По мнению Башляра, в области воображения поэтические прозрения отождествляют себя и могут классифицироваться в зависимости от того, связаны ли они с огнем, воздухом, водой или землей. Г. Башляр цитирует работу Лессия «Искусство долгожительства»: «Сны желчных людей — огонь, пожары, войны, убийства. Сны меланхоликов — погребения, гробницы, призраки, могилы. Сны человека слизи (флегматиков) — озера, реки, наводнения, сны сангвиников — полеты птиц, праздники, концерты».
Читая исследования поэзии Башляром, постоянно ловишь себя на мысли: а ведь он зрит в корень первопричин и образы, смыслы, грёзы ставит в основу творчества. Более того, Башляр ратует за «пристальное чтение», то есть такое, когда читатель становится соавтором писателя, прозревшего суть того или иного смысла, созданного в мире Воображения.
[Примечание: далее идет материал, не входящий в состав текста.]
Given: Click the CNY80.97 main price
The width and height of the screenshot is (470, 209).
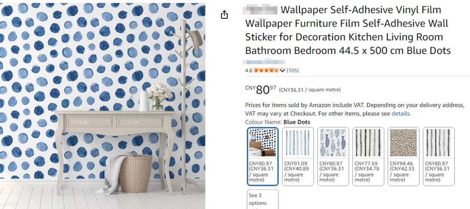Looking at the screenshot, I should pyautogui.click(x=261, y=89).
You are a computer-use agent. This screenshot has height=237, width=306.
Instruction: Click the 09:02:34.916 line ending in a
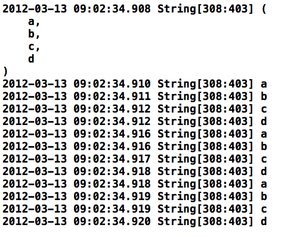(x=134, y=134)
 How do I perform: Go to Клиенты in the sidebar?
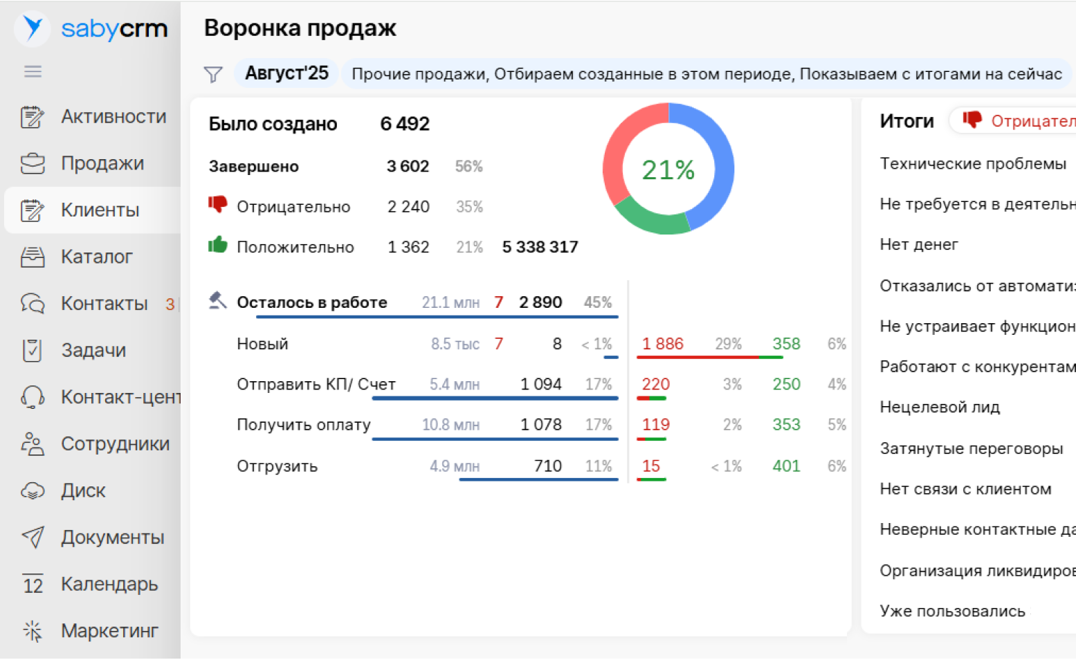tap(100, 210)
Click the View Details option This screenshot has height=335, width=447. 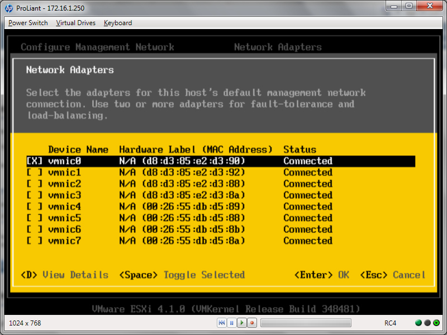pos(64,275)
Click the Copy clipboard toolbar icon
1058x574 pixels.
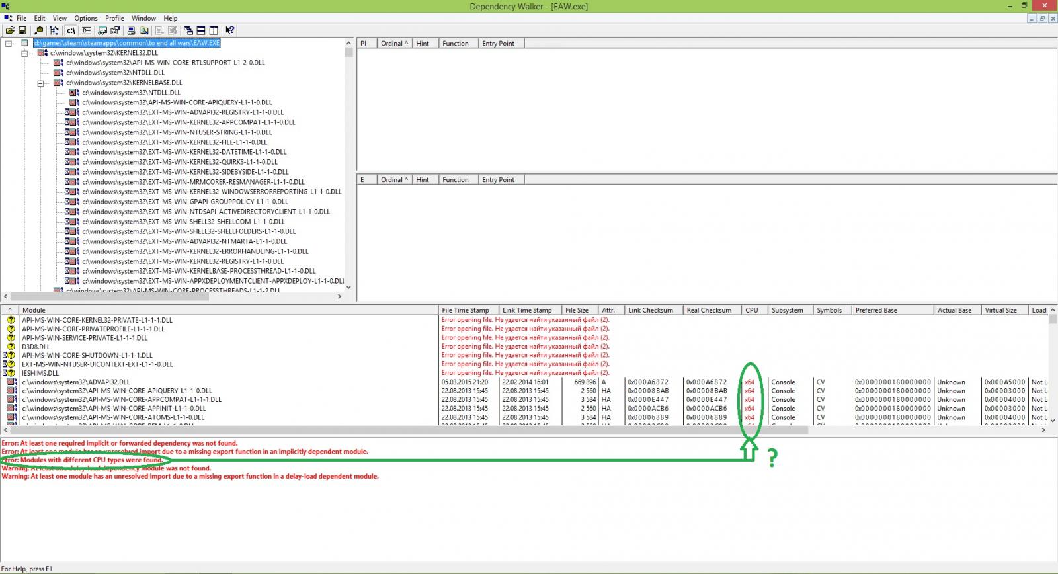point(38,30)
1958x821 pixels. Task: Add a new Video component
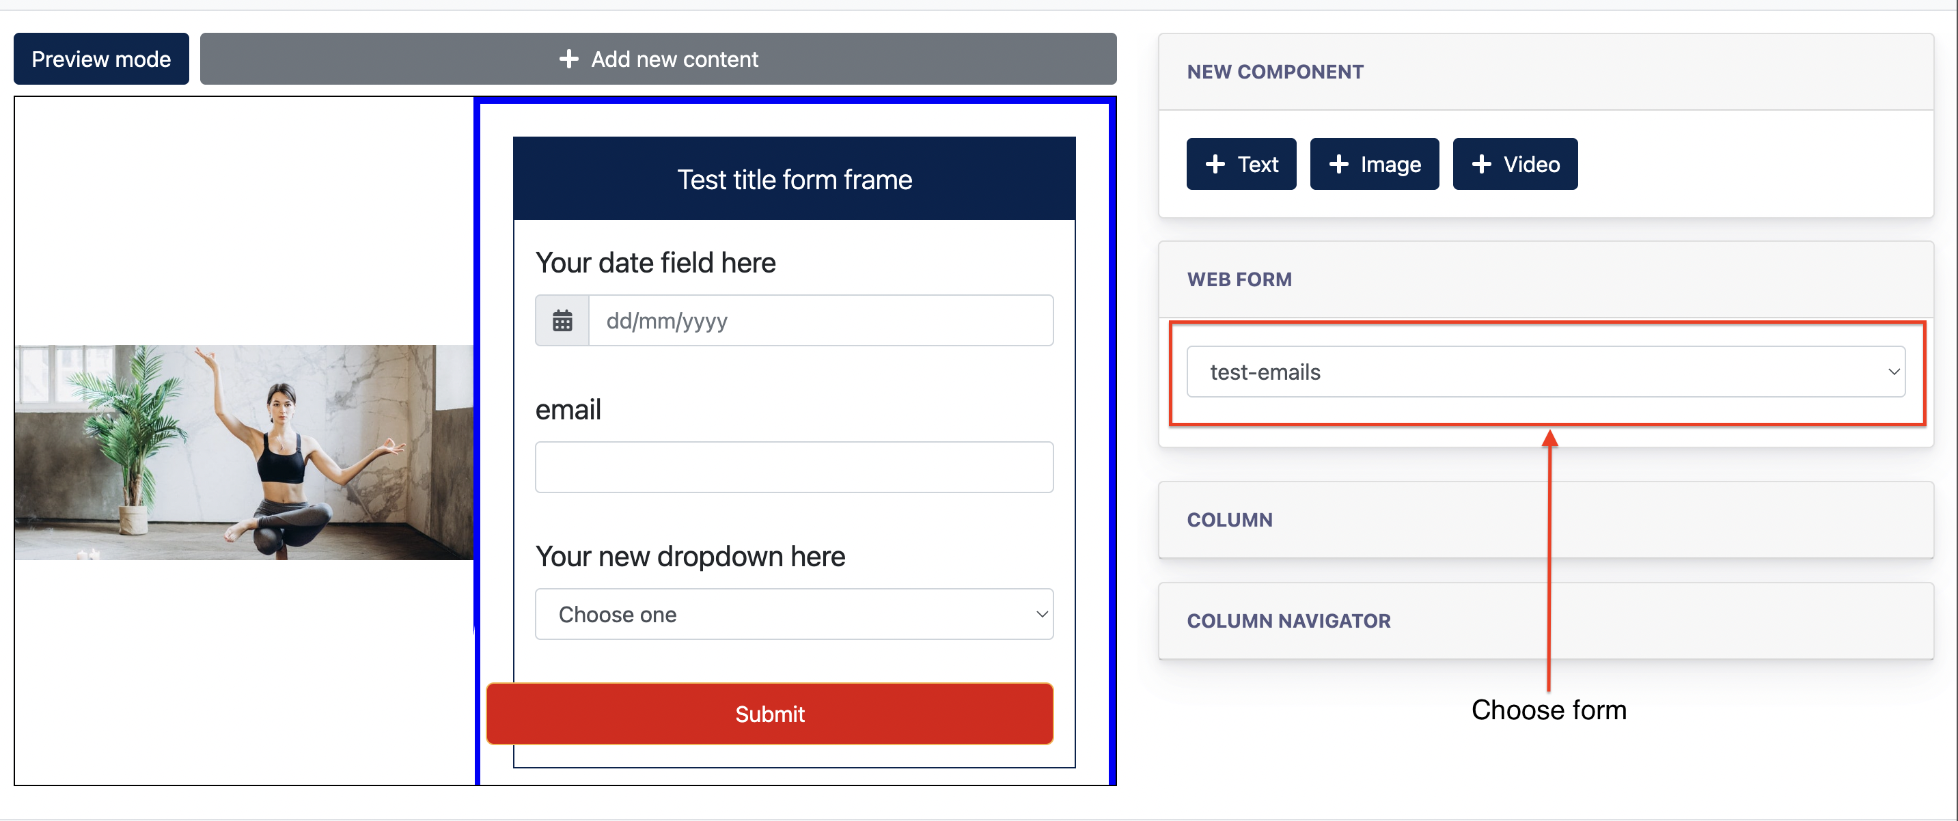[1515, 164]
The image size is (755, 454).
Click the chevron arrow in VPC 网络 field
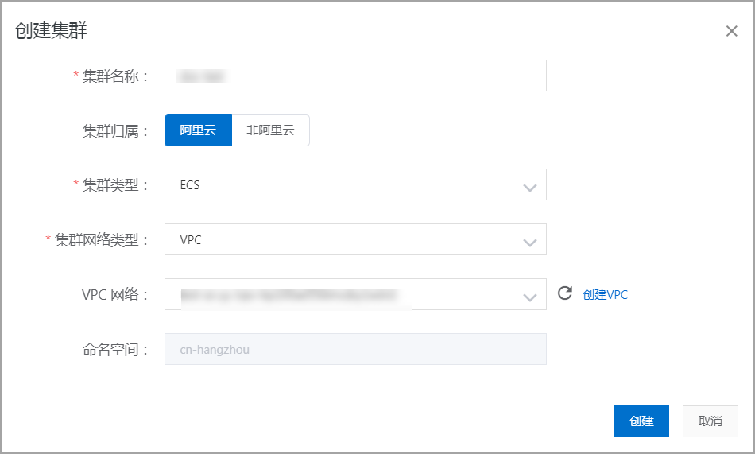click(x=529, y=297)
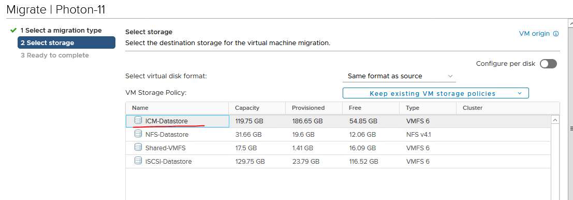Click the dialog's vertical scrollbar up arrow
This screenshot has height=200, width=573.
571,23
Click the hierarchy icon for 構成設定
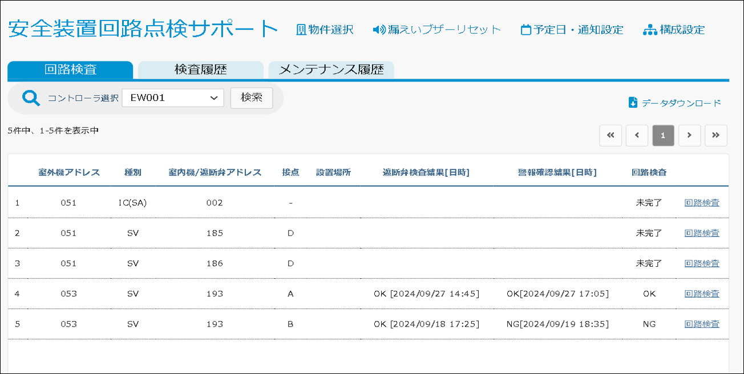 [650, 30]
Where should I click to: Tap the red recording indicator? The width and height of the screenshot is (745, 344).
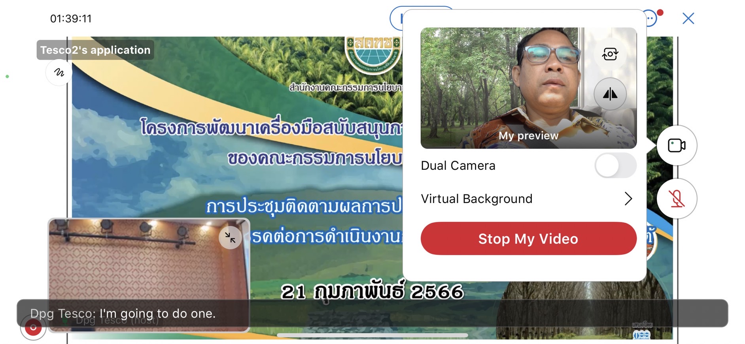[33, 327]
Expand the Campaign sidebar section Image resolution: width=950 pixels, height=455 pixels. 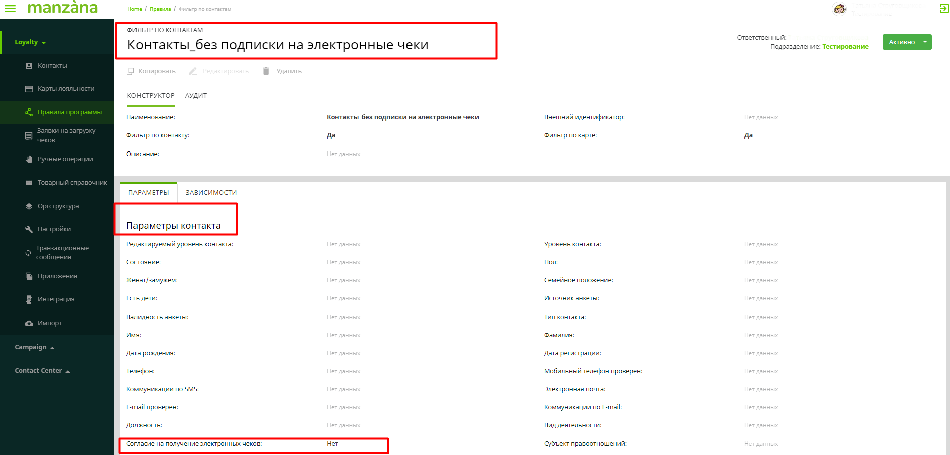pos(34,347)
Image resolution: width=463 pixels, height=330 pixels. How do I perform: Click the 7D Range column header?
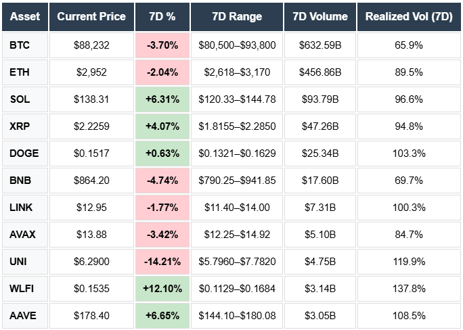(x=237, y=16)
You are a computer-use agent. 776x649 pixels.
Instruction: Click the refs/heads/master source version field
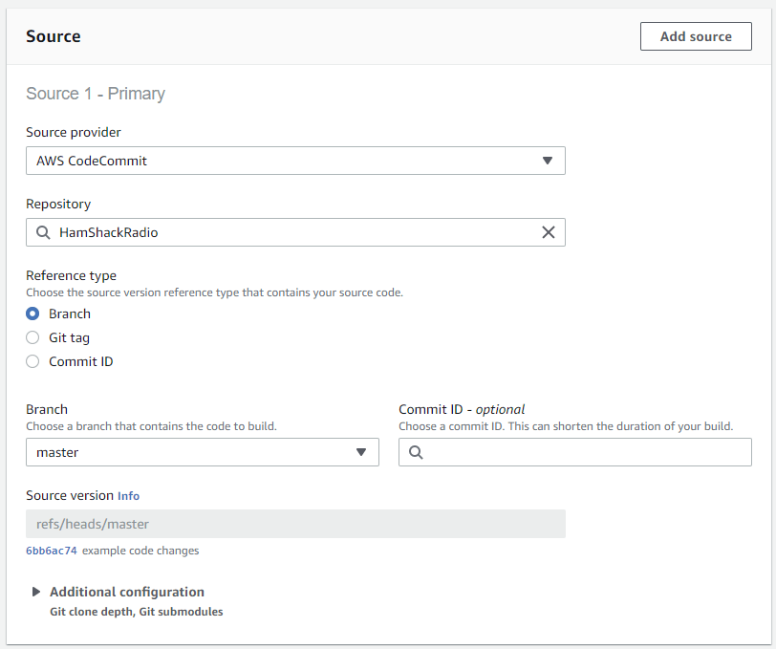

Действительно, у Башляра трудная миссия: с помощью протоматерии четырех стихий постигнуть образ в его зарождении, чтобы каждый смог проникнуть в его первозданный символизм и постигнуть апогей каждой из стихий. При этом автор, углубляясь и продвигаясь в первооснову, обнаруживает некий нирванический ареал, где воображение изначально, без образов. Удивительно, что философ поэтического пространства не боится признаться в своей конечной несостоятельности, а принимает эту идеальную точку, из которой, словно линии из центра, зарождаются и лучами выходят образы, являя многообразие в человеческих словах, метафорах и метаформах поэзии. Словом, художественная сублимация для французского философа — «чистая сублимация», а художественное воображение — «абсолютное воображение», «воображение без образов».